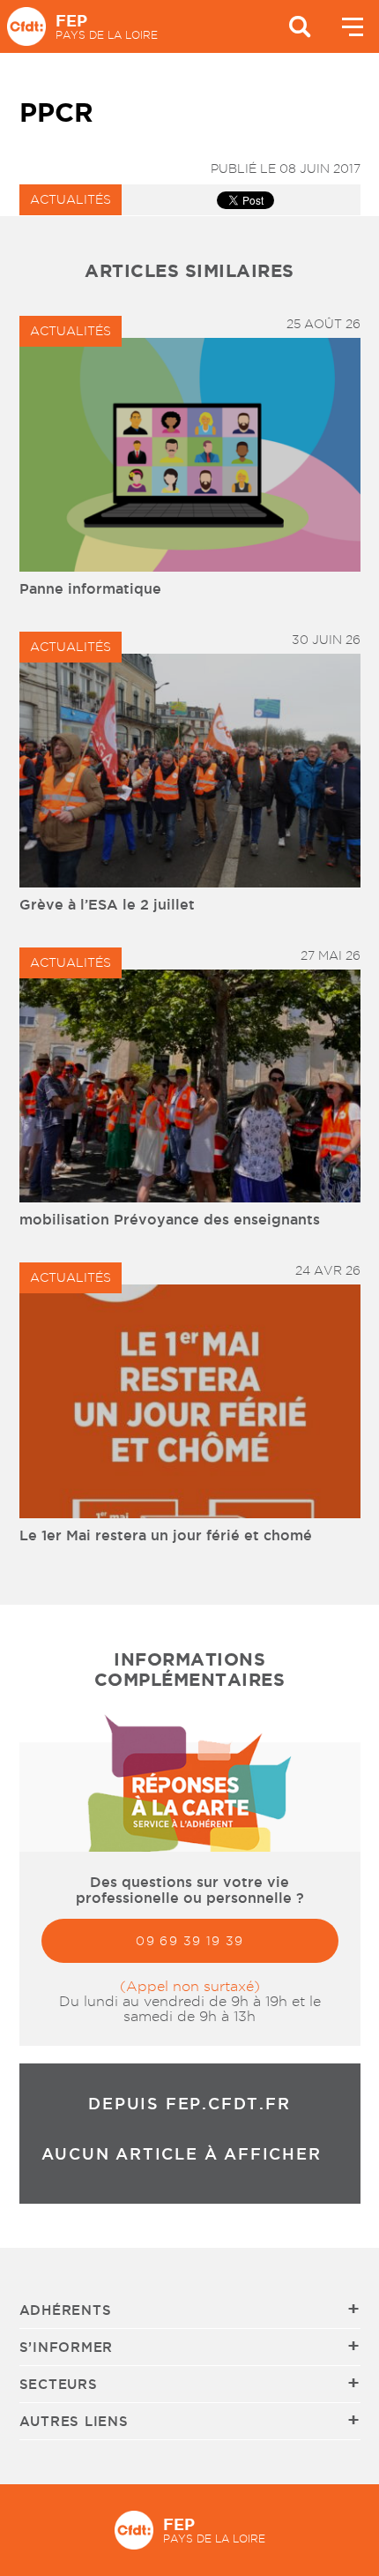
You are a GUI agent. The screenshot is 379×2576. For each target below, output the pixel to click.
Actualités (70, 199)
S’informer (66, 2347)
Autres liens (74, 2421)
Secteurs (58, 2384)
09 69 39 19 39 (190, 1941)
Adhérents (65, 2310)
----------------------------------------
**Your objective**
In the material above, the line with "Actualités (70, 199)" marks the start. Print it and every line after it through the last, exactly.

**Answer for this exercise**
Actualités (70, 199)
S’informer (66, 2347)
Autres liens (74, 2421)
Secteurs (58, 2384)
09 69 39 19 39 (190, 1941)
Adhérents (65, 2310)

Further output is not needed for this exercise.